もし、父が東京行きを選んでいたら私は東京生まれの東京育ち、大きな会社勤めの父を持つお坊ちゃん?なんてこともあったかもしれませんが、実は父の田舎好きのせいで、種子島生まれの屋久島育ちという田舎暮らしを強いられ?ました。

しかし、もし東京で育っていたら小学校、中学校、高校、大学と全く違う環境で、全く違う仲間たちと付き合い、今と全く違う生活を送っていたかもしれません。一時は父が東京に行っていたら良かったのにと考えたこともありましたが、今までに関わった人たちや、現在の素敵な周りの人々を含む環境のことを考えると、やっぱりこっちの方が良かったな、父が良い判断をしてくれたと感謝しています。

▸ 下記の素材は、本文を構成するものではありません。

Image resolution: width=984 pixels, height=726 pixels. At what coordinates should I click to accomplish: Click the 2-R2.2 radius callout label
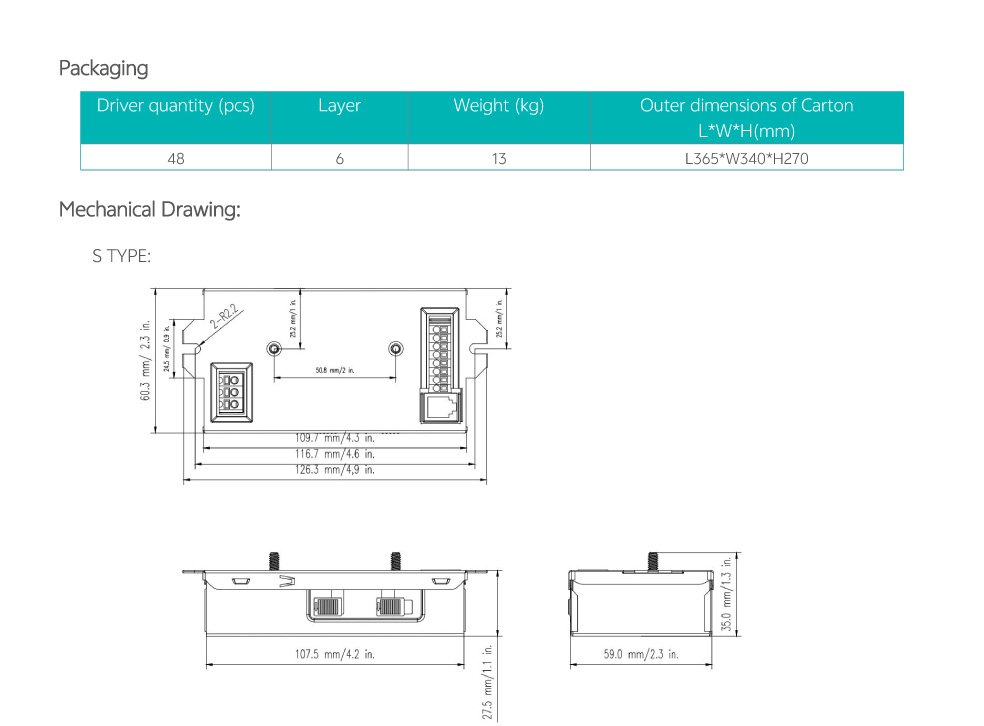click(x=223, y=319)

さて、母は私が種子島で交通事故に遭いかけた話を何度かしてくれました。それは私が2歳ぐらいの時だと思います。家から道に飛び出し、走ってきた車の下に入り込み、履いていた長靴だけがポーンと外に跳んで、運転手が青くなって降りてきたというのです。

しかし、当時種子島では車と言っても馬車のことで、運転手(御者?)が震えながら馬車の下をのぞき込んでいると、私が馬の下から何にもなかったようにちょこちょこと這い出してきたというものでした。

私が3歳の時、私たち一家は屋久島に移転しました。屋久島は種子島よりさらに田舎で、一家が移転した時はまだ電気が通っていなかったということです。父は母にそのことを内緒にしていて、母は着いてから知らされびっくりしたと話していました。

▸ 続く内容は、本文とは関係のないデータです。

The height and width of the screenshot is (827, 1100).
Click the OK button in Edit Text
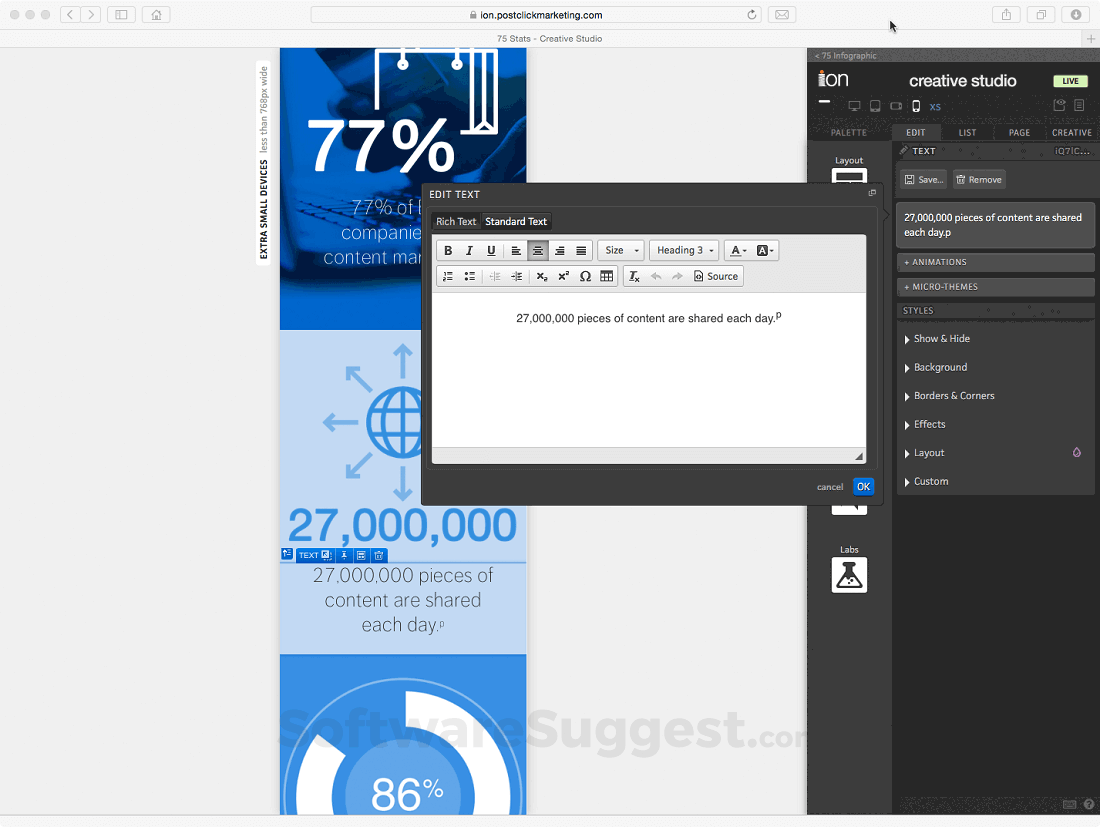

私が小学校に上がる前の家はトイレが外にあり、用を足すためにはいったん下駄を履いて外に出なければなりませんでした。また、お風呂もなかったので父が庭に五右衛門風呂を作ってそこで入浴していました。かろうじて屋根がある程度で壁はありませんでした。

小学低学年時に川べりの公営住宅に引っ越しました。そこにはトイレはありましたが、そこにも水道はありませんでした。母たちは数軒先の井戸端で洗濯をし、洗い物をしていました。しかし、そこの井戸は海が近いので塩分が入って飲み水には使えません。そこで、私たちは学校が終わると近所の小学生と一緒に、小さなバケツや瓶をもって学校まで水くみに行きました。学校の水道も山の小川の水をホースで引いてきただけのもので、衛生面はどうだったかわかりません。

当時はまだ裸足で学校にくる子もたくさんいました。道にはまだ馬や牛が往来していたので、馬糞や牛の糞が落ちていて、踏んづけてしまうことがよくありました。「馬糞を踏んでしまった。」というと、「馬糞を踏んだら足が速くなるよ。牛の糞だったら遅くなるけど」なんていい加減なことを教えられ、半ば信じていました。

今、思うとこれらの一つ一つが得難い体験になっていて、田舎育ちで良かったとつくづく思います。もし高慢な私が都会で育っていたら、このような生活をしている人や、貧しい国の人々を見下げた目で見たかもしれないと思うと、神様は私にとって最善の道を備えてくださったと感謝しております。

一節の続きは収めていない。